**Problem details**
Everything from the line containing "This screenshot has width=640, height=434." to the end of the records below should be repeated exactly, with no other lines added.
*** Given information Section Begins ***
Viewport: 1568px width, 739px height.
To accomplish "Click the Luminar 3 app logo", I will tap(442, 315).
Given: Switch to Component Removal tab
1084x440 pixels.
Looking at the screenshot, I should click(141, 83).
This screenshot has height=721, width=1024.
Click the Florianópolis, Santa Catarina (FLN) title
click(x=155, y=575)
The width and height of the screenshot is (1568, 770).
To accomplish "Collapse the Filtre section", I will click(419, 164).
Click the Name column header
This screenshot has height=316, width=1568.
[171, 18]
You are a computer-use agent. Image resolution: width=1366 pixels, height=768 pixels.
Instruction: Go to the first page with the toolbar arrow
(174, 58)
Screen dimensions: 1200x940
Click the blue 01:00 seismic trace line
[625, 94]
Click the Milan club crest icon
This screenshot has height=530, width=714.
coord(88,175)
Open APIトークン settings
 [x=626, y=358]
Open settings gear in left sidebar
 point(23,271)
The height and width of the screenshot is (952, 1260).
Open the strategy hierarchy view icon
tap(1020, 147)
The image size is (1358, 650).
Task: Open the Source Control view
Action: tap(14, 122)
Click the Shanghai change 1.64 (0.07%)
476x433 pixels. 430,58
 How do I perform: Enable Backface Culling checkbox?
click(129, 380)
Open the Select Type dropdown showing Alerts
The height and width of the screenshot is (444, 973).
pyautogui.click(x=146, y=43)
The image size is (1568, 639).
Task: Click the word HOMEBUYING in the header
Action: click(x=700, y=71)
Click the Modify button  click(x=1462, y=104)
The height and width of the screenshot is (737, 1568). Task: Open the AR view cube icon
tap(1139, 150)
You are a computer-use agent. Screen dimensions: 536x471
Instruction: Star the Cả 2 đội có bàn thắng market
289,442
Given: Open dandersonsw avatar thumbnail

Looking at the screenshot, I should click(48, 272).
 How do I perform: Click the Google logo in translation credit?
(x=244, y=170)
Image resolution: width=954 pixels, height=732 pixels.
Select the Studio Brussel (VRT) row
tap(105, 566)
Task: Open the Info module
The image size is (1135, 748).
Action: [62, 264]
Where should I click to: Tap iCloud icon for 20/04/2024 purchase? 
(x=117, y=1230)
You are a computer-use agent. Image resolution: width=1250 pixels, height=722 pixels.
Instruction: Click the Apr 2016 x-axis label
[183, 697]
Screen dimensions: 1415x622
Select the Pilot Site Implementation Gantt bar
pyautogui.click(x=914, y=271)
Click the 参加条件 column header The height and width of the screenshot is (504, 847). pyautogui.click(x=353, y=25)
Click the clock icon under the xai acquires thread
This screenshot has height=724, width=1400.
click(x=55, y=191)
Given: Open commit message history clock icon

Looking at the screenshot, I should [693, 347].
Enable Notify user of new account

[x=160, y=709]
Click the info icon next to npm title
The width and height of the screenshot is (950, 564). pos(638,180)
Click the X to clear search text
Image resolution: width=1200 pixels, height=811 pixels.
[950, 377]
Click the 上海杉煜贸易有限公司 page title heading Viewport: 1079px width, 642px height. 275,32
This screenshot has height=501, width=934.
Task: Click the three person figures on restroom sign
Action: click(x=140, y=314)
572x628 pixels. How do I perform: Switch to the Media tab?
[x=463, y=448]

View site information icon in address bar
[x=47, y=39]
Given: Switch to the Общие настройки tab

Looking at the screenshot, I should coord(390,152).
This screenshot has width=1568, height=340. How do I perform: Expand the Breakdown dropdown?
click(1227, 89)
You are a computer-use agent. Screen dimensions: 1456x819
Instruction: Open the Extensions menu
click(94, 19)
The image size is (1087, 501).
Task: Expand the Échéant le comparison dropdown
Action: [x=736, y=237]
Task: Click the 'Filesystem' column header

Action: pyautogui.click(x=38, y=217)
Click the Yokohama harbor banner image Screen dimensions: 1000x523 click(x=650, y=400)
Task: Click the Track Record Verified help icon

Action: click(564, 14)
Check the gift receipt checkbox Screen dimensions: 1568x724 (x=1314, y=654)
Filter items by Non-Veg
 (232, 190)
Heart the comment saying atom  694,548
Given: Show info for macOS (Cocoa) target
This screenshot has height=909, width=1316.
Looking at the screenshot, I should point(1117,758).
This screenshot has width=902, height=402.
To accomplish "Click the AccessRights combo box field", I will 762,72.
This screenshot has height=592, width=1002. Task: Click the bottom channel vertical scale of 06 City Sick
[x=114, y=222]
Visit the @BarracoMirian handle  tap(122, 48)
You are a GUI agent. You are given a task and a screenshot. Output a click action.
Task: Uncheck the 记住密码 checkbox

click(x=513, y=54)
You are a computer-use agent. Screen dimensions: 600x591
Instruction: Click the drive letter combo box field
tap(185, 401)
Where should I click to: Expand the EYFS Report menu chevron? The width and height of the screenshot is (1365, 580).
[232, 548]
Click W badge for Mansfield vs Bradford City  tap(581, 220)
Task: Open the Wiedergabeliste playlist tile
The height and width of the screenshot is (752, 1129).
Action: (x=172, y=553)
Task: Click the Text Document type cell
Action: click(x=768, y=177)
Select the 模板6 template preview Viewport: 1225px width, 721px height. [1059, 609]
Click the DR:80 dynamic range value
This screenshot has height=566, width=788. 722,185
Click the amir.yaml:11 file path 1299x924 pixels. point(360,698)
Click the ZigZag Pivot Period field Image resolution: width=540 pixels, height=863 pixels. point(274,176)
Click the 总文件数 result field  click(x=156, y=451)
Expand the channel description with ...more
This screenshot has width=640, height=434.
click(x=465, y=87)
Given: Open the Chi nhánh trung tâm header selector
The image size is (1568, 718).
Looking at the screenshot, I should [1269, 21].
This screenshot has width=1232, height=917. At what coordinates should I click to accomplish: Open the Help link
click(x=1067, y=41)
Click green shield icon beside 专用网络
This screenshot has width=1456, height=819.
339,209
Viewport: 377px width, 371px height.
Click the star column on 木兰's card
*** Given information Section Ends ***
**Answer section**
This screenshot has width=640, height=434.
click(x=465, y=87)
Given: Open the Chi nhánh trung tâm header selector
The image size is (1568, 718).
Looking at the screenshot, I should [1269, 21].
This screenshot has width=1232, height=917. At what coordinates should I click to accomplish: Open the Help link
click(x=1067, y=41)
Click green shield icon beside 专用网络
This screenshot has width=1456, height=819.
339,209
Viewport: 377px width, 371px height.
Click the star column on 木兰's card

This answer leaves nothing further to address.